M. le président. Dans la discussion générale, la parole est à M. le ministre d’État, garde des sceaux, ministre de la justice. (M. François Patriat applaudit.)

M. Gérald Darmanin, ministre dÉtat, garde des sceaux, ministre de la justice. Monsieur le président, madame la présidente de la commission des lois, monsieur le rapporteur, mesdames, messieurs les sénateurs, le Sénat examine aujourd’hui la proposition de loi déposée à l’Assemblée nationale visant à renforcer les conditions d’accès à la nationalité française à Mayotte.

Nul n’ignore ici la situation exceptionnelle que connaît ce territoire français, le plus jeune de nos départements, confronté à des flux migratoires d’une intensité inégalée, à des tensions sociales croissantes et à une pression démographique qui met à rude épreuve l’ensemble de ses services publics, son tissu social et son développement économique, en un mot, la République.

Mayotte est française. Elle l’a choisi et elle doit le rester. C’est pour cela que le législateur, sur la proposition du Président de la République, en a fait un territoire définitivement français, puis un département français et, enfin, une collectivité territoriale régie par l’article 73 de la Constitution.

Pour que Mayotte reste pleinement française, nous devons adapter notre droit, sans renoncer à nos principes, mais sans non plus fermer les yeux sur une réalité devenue insoutenable pour les habitants de Mamoudzou ou de Mtsamboro.

La proximité géographique avec l’Union des Comores, qui continue d’ailleurs à revendiquer l’appartenance de Mayotte à son territoire, l’attractivité exercée par le statut de département français et la possibilité actuelle d’acquérir la nationalité française par simple effet du droit du sol ont transformé cette île en porte d’entrée de l’immigration irrégulière vers la République.
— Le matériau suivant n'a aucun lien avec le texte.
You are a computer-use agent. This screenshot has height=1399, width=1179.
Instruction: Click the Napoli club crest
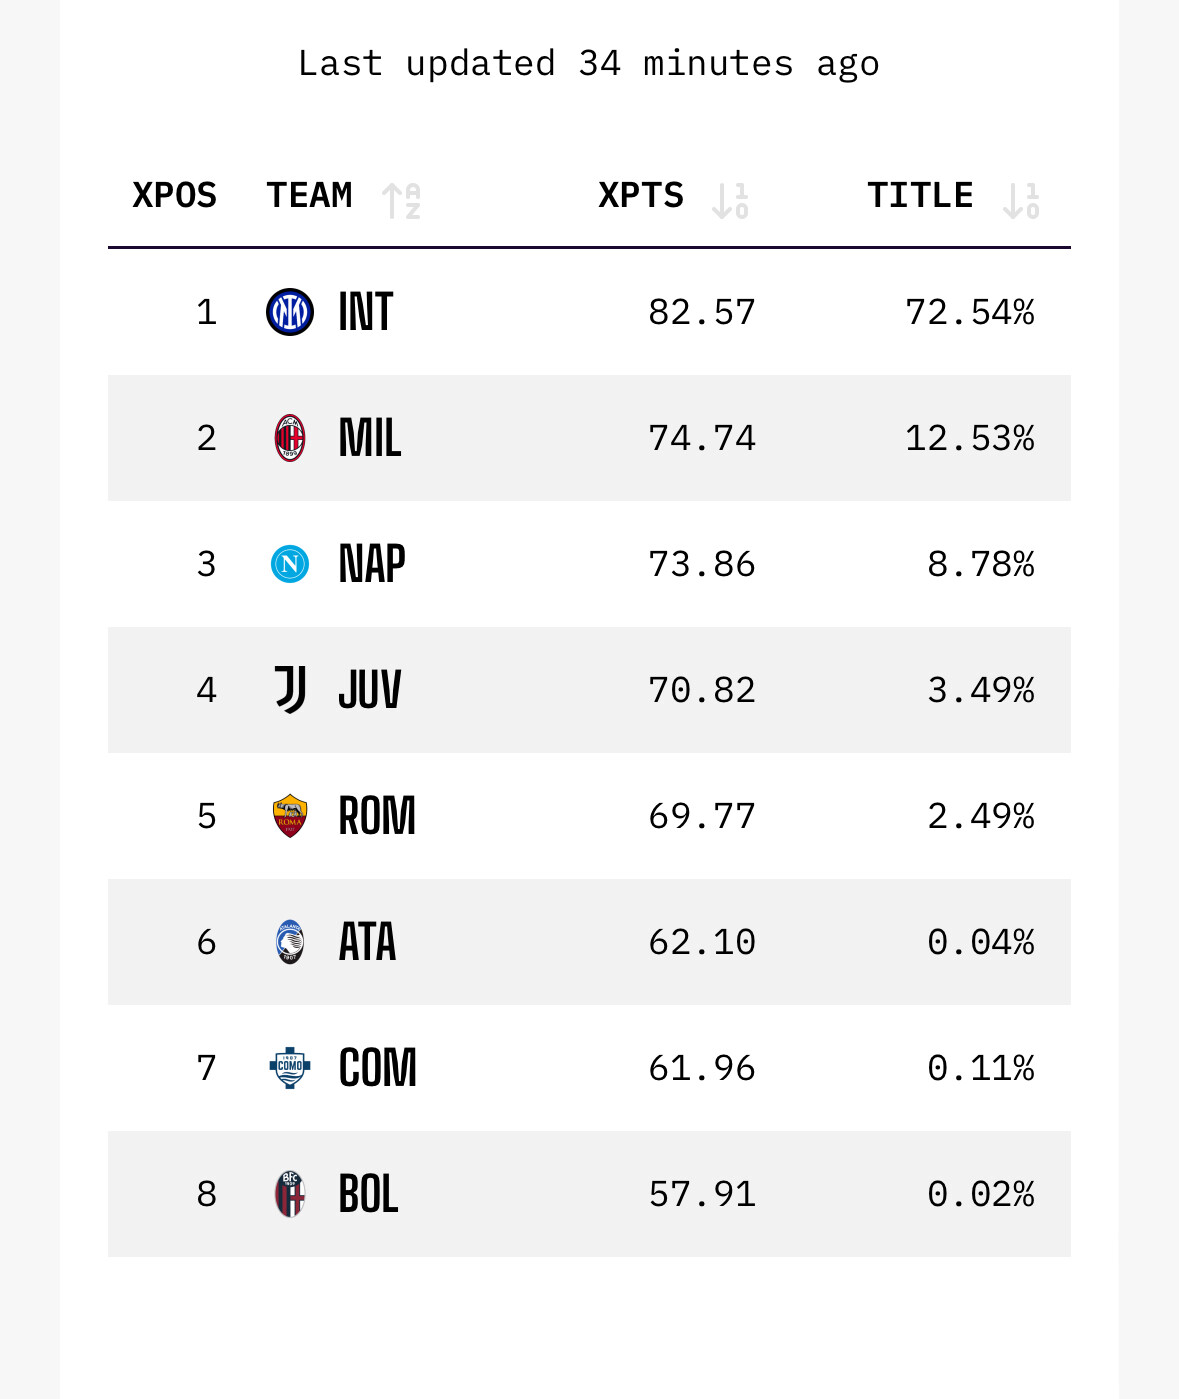pyautogui.click(x=290, y=564)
Les chiffres parlent d’eux-mêmes : près d’un habitant sur deux à Mayotte est de nationalité étrangère. Chaque année, des milliers de femmes enceintes prennent tous les risques pour accoucher sur le territoire, animées par l’espoir que ces naissances ouvrent un jour la voie à une régularisation et à une naturalisation. La réalité que recouvrent ces chiffres est criante, dès lors que l’on met les pieds à Mayotte. Pour ma part, je m’y suis rendu onze fois. Au-delà des chiffres et des discours, on est avant tout confronté à la réalité du terrain.

L’État est engagé pleinement. En 2023, à la demande du Président de la République, le nombre de reconduites à la frontière a fortement augmenté, pour atteindre 25 000, soit un tiers des expulsions prononcées sur l’ensemble du territoire national. Depuis 2017, les effectifs des forces de l’ordre ont doublé : Mayotte est le territoire de la République qui a connu la plus forte progression dans ce domaine.

L’opération Wuambushu, qui, je le regrette, a fait l’objet d’oppositions politiques, administratives et, parfois, d’entraves judiciaires, a permis des avancées significatives en matière de sécurité et de lutte contre l’habitat illégal. Si cette opération avait été menée à son terme, sans doute aurions-nous dénombré moins de blessés et plus de survivants après le passage de la tempête Chido…

Cependant, chacun le sait ici : les efforts de l’État, aussi importants soient-ils, ne suffiront pas à enrayer totalement la dynamique. Le système scolaire est saturé, avec des classes de plus de 50 élèves. Le centre hospitalier est débordé : on y enregistre 25 naissances par jour. C’est à Mayotte que se trouve la plus grande maternité de France.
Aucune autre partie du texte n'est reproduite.